The COMPASS study, which was presented at the European Society of Cardiology (ESC) congress (26–30 August, Barcelona, Spain), has shown that rivaroxaban (Xarelto, Bayer) 2.5mg twice daily, plus aspirin 100mg once daily, is associated with a 24% relative risk reduction in cardiovascular death compared with aspirin 100mg once daily alone in patients with coronary artery disease and those with peripheral arterial disease.
The study, was has also been published in The New England Journal of Medicine, compared a combined approach of aspirin 100mg plus rivaroxaban 2.5mg twice daily with aspirin 100mg once daily alone. Patients included in the study were already receiving guideline-recommended therapy for hypertension, high cholesterol and diabetes. A 5mg twice daily dose of rivaroxaban was also investigated but did not reach statistical significance.
The topline results were that rivaroxaban 2.5 mg twice daily plus aspirin 100mg once daily:
- Was superior to aspirin 100mg once daily alone for the prevention of the composite endpoint of stroke, cardiovascular death and myocardial infarction (primary efficacy outcome)

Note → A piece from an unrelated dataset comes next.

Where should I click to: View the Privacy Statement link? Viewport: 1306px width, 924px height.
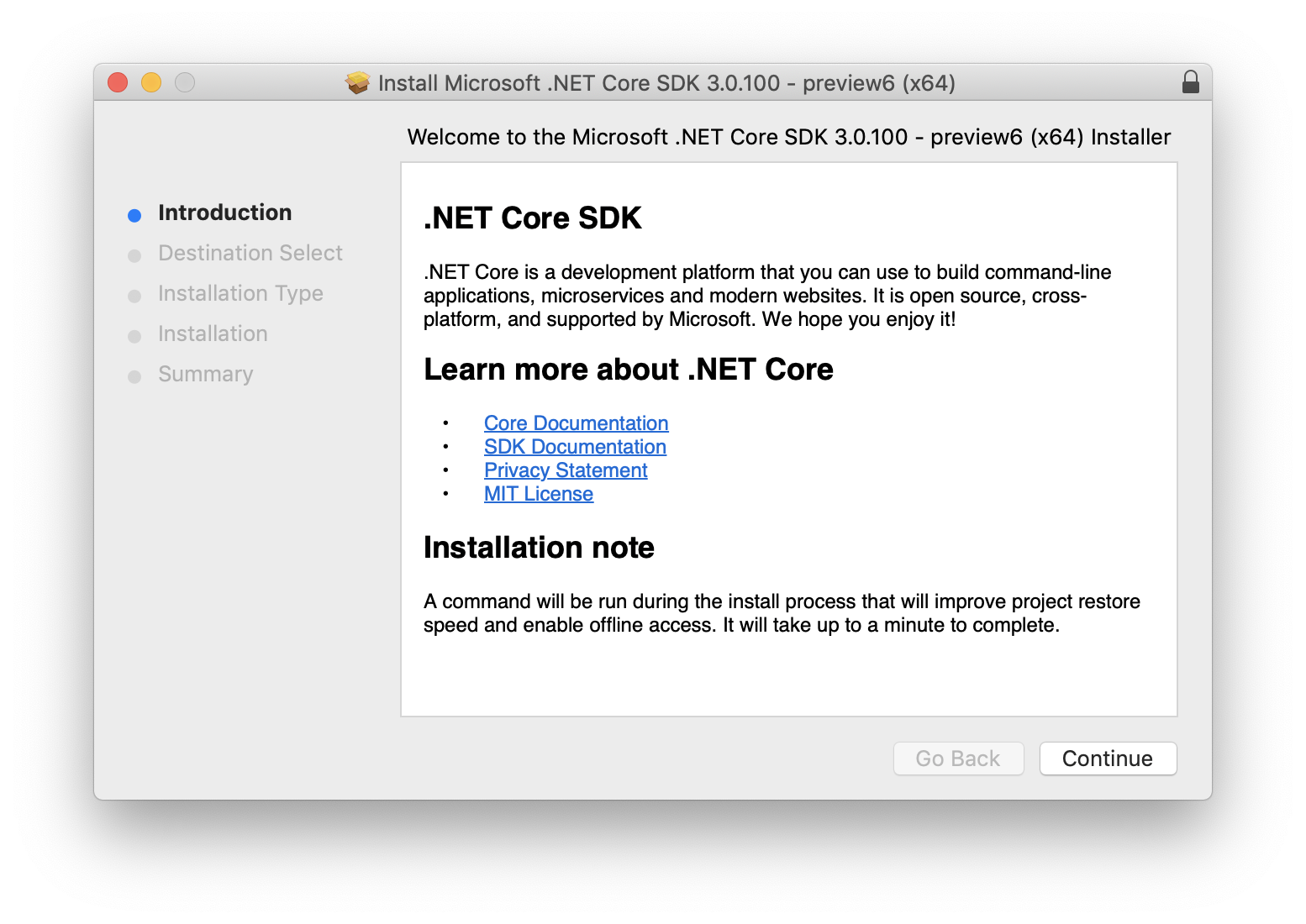point(566,470)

- Significantly reduced the risk of stroke by 42% and cardiovascular death by 22%
- Demonstrated a 20% improvement in net clinical benefit (defined as the reduction in stroke, CV death, and heart attack balanced against the most serious bleeding events)
- Reduced the risk of myocardial infarction by 14%, but this was this result was not statistically significant.
Overall bleeding incidence rates were low and while there was an increase in major bleeding with the combination of rivaroxaban and aspirin, there was no significant increase in fatal or intracranial bleeding. Also, in the peripheral arterial disease patient population, the combination of major adverse limb events plus all major amputations of a vascular cause were reduced significantly.
COMPASS trial investigator, Derek Connolly (Birmingham City Hospital, Birmingham, UK), says: “The results of the COMPASS trial exceeded all expectations, demonstrating efficacy in reducing serious cardiovascular events that was so compelling we offered the treatment to study participants in an open-label extension trial. This study further builds on rivaroxaban’s role in a wide range of complex conditions including atrial fibrillation. This was the biggest study of rivaroxaban to date, and when licensed for these conditions, it will provide cardiologists with a new option for treating coronary artery disease and peripheral arterial disease.”
The COMPASS study is the largest clinical study of rivaroxaban to date. The study was stopped approximately one year ahead of schedule due to highly significant efficacy and Bayer, Janssen and the Population Health Research Institute (PHRI) are working towards offering rivaroxaban to study participants in an open-label extension trial. It is is the only non-vitamin K antagonist oral anticoagulant (NOAC) investigated in secondary prevention for cardiovascular disease.